L'anno appena conclusosi ha visto lo sbarco definitivo della radio in televisione.
Per
Radio Deejay, dopo una stagione di sperimentazione, il salotto mattutino di
Linus e
Nicola Savino è diventato un appuntamente fisso sulle frequenze di
All Music;
RTL102.5 ha lanciato da quest'anno la sua ‘radiovisione’ fatta di video musicali, telecamere sui suoi deejay e stacchetti video e non più esclusivamente sonori;
Fiorello e
Marco Baldini stanno per sbarcare nella fascia pubblicitaria più ambita di
RaiUno (quella tra il TG delle 20 ed il film di prima serata) con il loro "
W Radio2... minuti".
La sensazione è che le radio nazionali abbiano rastrellato tutte le risorse disponibili sui propri canali tradizionali e sentano la necessità di ibridarsi con quanti più media possibili - come già accaduto con il web, come sta accadendo con i dispotivi digitali portatili - per allargare il proprio raggio d'azione, per seguire il proprio pubblico in ogni istante della giornata.
La crescita di investimenti e contatti nasconde un meccanismo di standardizzazione dell'informazione e dei contenuti che riduce di molto la possibilità di poter accedere ai grandi megafoni nazionali se non attraverso il cavallo di troia delle grandi agenzie di stampa e delle major. Le parole d'ordine sono
ottimizzare le risorse e
ridurre i rischi, la conseguenza più visibile è l'uniformità di tutta la filiera: le major per ridurre i rischi derivanti dal calo della vendita dei dischi investono su pochi cavalli sicuri, gli stessi che volenti o nolenti galoppano le frequenze di tutte le radio nazionali.

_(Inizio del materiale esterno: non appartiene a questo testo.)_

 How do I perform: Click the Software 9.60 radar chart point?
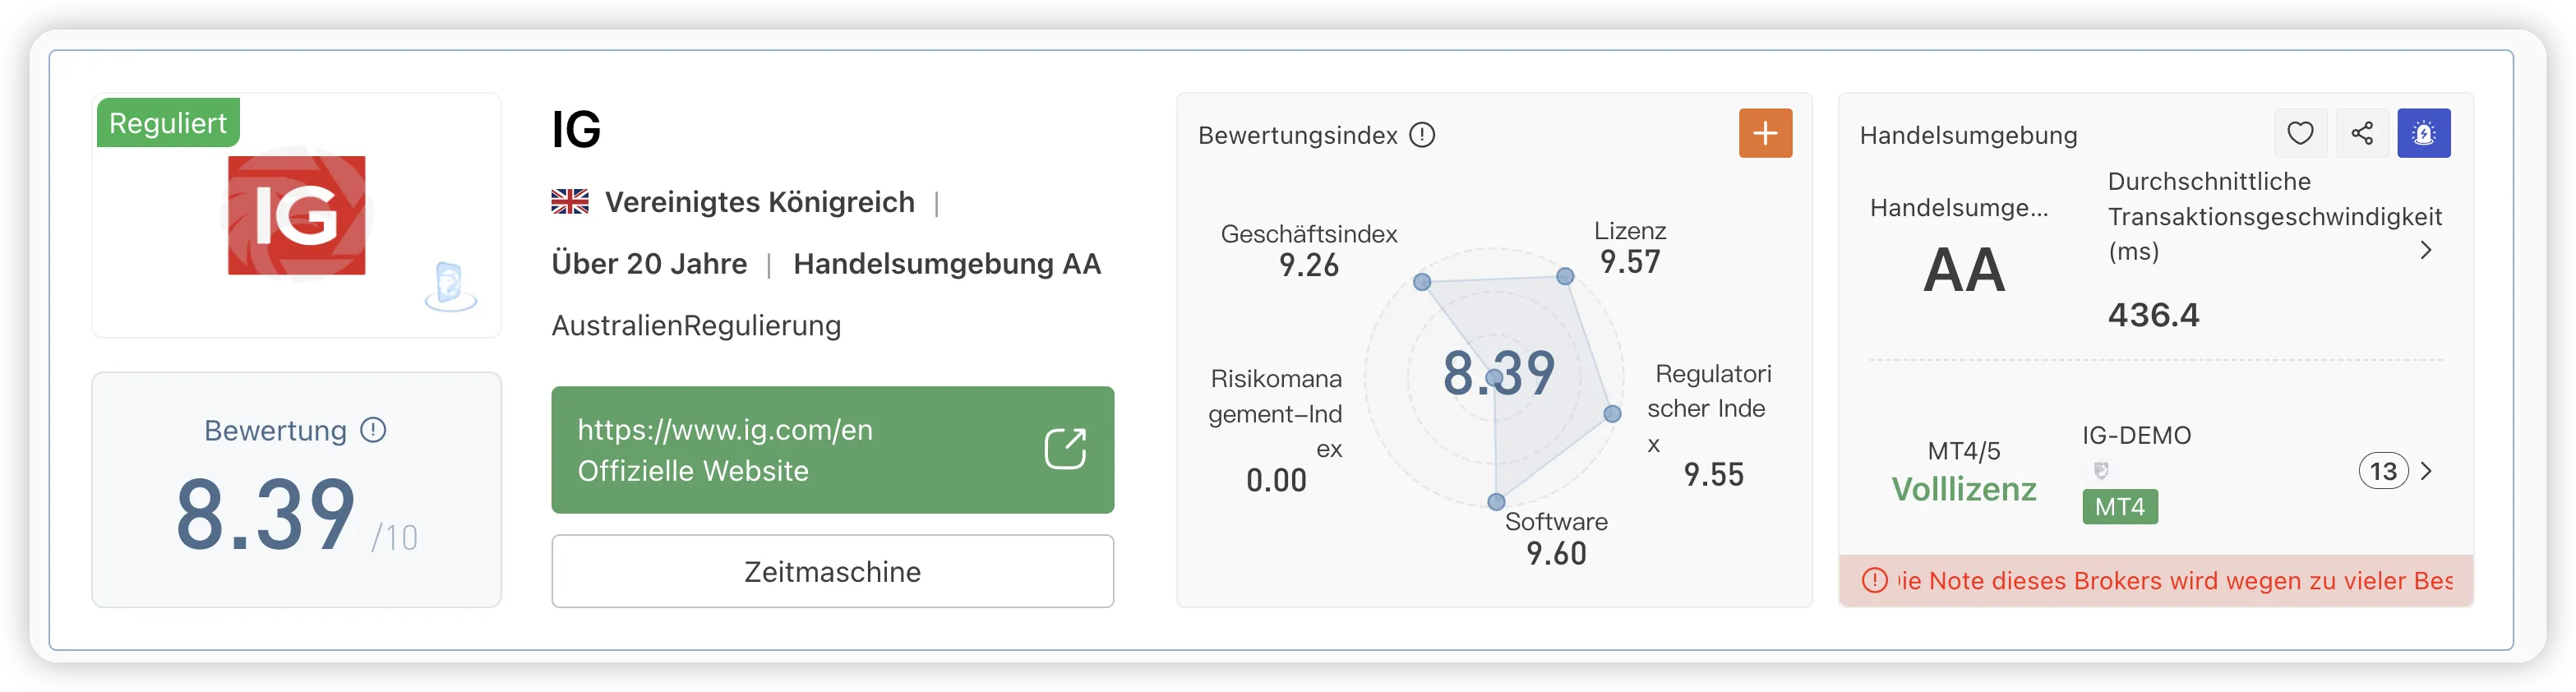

Per fortuna nelle nostre città non troviamo soltanto i grandi centri commerciali con le stesse catene e le stesse griffes, ma anche piccole botteghe dove trovare oggetti originali non per forza prodotti in serie. Ci riferiamo alle piccole emittenti locali che ogni giorno ci raccontano la vita che scorre a pochi passi da noi, storie simili alle nostre, con un linguaggio vicino a quello che usiamo ogni giorno. Piccole realtà che difficilmente salgono alla ribalta ma che sanno consigliarci una gita dietro l'angolo, un negozietto appena aperto sotto casa, e che soprattutto - fuori da ogni metafora - ci propongono dischi che nessuno fa più ascoltare (per esempio i grandi cantautori) o che si assumono il rischio di proporre artisti non ancora affermati ma con nuovi argomenti da portare alla nostra attenzione.
E' questo piccolo patrimonio delle nostre città, dei nostri quartieri che vorremmo preservare dalla standardizzazione. Queste voci fuori dal coro, queste piccole botteghe artigianali sempre sull'orlo della chiusura per l'ennesimo centro commerciale pronto a fagocitarle e a peggiorare per sempre la qualità della nostra vita.